**Work to complete:** Go through the records below line by line and report how many lines include "computer", giving the number only.

**Extracted information:**
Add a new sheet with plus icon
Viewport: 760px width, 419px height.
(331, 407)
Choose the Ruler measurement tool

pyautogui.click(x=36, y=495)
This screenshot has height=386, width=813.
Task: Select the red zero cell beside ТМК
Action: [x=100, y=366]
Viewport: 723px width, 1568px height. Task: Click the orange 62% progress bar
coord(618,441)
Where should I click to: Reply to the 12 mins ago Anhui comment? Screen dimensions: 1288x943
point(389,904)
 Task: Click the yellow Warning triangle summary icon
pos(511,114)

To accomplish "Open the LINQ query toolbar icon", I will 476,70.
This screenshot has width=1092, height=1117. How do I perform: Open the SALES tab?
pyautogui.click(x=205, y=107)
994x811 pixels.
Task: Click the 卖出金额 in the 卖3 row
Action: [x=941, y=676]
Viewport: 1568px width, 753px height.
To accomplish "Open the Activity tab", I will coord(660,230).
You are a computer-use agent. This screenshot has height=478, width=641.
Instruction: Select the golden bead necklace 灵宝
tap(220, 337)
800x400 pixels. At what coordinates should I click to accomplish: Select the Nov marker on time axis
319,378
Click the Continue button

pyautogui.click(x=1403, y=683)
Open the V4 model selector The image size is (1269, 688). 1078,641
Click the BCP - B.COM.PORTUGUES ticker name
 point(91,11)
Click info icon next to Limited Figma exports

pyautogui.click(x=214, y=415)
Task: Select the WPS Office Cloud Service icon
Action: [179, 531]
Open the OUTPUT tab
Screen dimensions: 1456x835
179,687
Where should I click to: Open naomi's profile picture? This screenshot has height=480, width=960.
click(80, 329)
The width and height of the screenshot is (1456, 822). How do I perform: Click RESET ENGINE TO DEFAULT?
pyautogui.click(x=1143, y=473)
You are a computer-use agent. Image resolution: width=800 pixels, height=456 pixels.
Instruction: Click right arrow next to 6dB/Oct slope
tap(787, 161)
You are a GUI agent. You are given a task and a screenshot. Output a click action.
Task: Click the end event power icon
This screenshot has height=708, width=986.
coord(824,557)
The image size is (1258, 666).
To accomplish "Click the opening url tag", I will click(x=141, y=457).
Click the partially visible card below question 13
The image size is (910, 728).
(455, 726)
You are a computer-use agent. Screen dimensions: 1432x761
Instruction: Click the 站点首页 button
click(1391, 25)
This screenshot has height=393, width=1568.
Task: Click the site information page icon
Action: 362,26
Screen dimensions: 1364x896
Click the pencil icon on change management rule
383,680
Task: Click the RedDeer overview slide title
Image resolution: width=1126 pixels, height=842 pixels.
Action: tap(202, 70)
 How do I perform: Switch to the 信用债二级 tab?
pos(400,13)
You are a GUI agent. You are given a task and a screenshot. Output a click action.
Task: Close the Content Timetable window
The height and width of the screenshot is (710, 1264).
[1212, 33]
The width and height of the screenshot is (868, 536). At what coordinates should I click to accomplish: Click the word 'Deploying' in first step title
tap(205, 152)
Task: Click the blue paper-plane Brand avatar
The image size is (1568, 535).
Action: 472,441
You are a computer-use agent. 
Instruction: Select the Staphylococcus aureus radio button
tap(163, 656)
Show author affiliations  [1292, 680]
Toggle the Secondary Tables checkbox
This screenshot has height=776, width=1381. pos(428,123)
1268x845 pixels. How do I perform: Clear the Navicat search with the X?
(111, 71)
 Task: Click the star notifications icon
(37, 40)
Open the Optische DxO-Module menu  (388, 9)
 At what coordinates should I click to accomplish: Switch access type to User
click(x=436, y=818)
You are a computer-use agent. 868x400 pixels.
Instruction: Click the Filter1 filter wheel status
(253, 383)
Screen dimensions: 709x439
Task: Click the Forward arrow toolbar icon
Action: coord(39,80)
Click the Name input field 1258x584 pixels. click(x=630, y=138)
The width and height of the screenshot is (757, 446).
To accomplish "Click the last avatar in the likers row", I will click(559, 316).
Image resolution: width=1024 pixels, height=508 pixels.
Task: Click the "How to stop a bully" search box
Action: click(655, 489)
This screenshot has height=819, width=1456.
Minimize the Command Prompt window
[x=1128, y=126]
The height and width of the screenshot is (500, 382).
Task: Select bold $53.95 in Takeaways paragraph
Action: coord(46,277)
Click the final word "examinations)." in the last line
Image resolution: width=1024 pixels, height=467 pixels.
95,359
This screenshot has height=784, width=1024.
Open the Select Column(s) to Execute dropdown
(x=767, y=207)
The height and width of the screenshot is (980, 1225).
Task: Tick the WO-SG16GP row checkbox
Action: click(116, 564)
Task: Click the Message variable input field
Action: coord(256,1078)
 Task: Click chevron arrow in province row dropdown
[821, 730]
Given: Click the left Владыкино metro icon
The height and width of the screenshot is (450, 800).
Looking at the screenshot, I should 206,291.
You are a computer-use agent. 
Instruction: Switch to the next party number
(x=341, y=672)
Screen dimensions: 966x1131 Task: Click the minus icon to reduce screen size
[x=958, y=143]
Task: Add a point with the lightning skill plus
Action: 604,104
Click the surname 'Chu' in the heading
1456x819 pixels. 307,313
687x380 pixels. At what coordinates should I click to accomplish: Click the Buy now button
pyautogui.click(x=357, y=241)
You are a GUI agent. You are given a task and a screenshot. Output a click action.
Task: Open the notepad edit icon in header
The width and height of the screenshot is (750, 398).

**Completed exercise:** 6